Damit die Stimmberechtigten überhaupt von einer laufenden Unterschriftensammlung für ein Referendum oder eine Volksinitiative erfahren, braucht es ebenfalls einen gewissen PR-, Marketing- und Werbe-Aufwand, meist ebenfalls mit Kosten verbunden.

Die Wahrnehmung der Volksrechte ist also auch in einer Demokratie nicht ausschliesslich idealistisch. Es sind auch hier bereits Ansätze der real existierenden Monekratie erkennbar.

Als Hinweis: Vor langen Jahren erfolgte die Stimmabgabe ausschliesslich an der Urne. Ich erinnere mich noch gut an die versammelten UnterschriftensammlerInnen, die die Stimmenden nach dem Verlassen des Abstimmungslokals um Unterschriften für neue Referenden und neue Initiativen baten!
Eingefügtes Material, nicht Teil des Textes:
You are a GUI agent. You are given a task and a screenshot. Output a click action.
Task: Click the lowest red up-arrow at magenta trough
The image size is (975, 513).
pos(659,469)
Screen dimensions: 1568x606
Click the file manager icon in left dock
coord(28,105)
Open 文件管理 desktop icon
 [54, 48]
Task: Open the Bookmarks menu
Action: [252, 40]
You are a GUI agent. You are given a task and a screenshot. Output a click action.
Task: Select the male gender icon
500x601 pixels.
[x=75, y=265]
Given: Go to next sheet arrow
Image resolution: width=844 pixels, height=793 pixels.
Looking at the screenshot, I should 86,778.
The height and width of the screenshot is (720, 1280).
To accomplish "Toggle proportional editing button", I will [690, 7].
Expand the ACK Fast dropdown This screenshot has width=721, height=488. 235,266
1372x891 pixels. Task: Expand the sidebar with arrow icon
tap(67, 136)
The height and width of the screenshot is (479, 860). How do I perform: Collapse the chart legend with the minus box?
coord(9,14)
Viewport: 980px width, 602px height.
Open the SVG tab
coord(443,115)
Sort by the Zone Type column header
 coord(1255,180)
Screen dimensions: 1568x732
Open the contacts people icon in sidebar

Da unterdessen die meisten Stimmberechtigten die briefliche Abstimmung nutzen, ist die Unterschriftensammlung bein Wahllokalen bedeutungslos.

Als eine Möglichkeit: «Digitalisierung» ist ein aktuelles Stichwort – immer mehr Dinge des Alltages können am und mit Computer erledigt werden. Erste Ansätze dazu finden sich bei der Stiftung für direkte Demokratie.